**EXERCISE DATA**:
::::::::::

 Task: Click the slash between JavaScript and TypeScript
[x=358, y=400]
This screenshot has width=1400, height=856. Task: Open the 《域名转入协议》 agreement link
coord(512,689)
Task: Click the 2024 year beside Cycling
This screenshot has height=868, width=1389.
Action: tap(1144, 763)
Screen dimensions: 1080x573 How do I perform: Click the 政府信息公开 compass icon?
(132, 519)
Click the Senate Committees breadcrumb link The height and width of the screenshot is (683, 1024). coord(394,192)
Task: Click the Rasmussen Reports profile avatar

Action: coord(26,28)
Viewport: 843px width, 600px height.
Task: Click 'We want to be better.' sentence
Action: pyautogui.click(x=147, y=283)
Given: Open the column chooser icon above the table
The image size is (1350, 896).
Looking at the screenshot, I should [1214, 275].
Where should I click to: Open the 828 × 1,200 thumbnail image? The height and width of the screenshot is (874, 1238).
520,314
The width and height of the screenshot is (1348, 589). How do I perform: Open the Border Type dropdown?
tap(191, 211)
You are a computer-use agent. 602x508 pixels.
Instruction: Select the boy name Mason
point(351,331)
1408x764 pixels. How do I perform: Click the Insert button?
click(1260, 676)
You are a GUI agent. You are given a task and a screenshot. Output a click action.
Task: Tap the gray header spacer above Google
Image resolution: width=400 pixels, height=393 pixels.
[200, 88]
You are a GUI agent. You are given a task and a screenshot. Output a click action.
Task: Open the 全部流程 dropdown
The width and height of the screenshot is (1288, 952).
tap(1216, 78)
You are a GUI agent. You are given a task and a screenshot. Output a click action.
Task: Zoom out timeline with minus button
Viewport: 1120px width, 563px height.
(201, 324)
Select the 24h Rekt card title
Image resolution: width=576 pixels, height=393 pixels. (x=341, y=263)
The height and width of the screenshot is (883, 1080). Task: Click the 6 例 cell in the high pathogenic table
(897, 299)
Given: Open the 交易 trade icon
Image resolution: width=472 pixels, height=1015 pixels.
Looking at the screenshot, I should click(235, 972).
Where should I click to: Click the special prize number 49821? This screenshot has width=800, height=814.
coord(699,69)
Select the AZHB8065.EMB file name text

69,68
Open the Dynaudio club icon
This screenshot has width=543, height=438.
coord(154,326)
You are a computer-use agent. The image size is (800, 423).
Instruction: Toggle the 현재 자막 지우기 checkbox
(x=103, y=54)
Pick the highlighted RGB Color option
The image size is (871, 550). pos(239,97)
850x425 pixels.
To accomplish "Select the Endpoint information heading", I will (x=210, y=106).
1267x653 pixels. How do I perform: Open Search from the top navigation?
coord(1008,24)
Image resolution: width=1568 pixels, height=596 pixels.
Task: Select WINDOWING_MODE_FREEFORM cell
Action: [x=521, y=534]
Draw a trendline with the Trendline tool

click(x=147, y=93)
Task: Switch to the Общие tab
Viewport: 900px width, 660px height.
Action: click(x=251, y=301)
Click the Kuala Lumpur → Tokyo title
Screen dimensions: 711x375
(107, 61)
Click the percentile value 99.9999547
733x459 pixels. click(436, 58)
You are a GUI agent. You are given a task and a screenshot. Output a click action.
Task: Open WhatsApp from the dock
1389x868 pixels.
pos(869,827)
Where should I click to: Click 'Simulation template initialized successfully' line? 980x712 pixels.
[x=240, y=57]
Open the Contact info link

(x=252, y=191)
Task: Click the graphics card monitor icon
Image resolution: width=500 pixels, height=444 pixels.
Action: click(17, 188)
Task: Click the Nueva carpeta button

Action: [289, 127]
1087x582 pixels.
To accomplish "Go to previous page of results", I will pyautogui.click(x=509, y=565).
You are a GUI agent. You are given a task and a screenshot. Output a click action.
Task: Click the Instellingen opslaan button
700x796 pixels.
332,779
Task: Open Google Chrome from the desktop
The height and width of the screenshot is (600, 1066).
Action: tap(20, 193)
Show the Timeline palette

::::::::::

**EXERCISE DESCRIPTION**: Copy out, exactly as written, the line that contains "700x796 pixels." along with every line that comes after it in the material above, and nothing else.

**ANSWER FOR THE TASK**:
700x796 pixels.
332,779
Task: Open Google Chrome from the desktop
The height and width of the screenshot is (600, 1066).
Action: tap(20, 193)
Show the Timeline palette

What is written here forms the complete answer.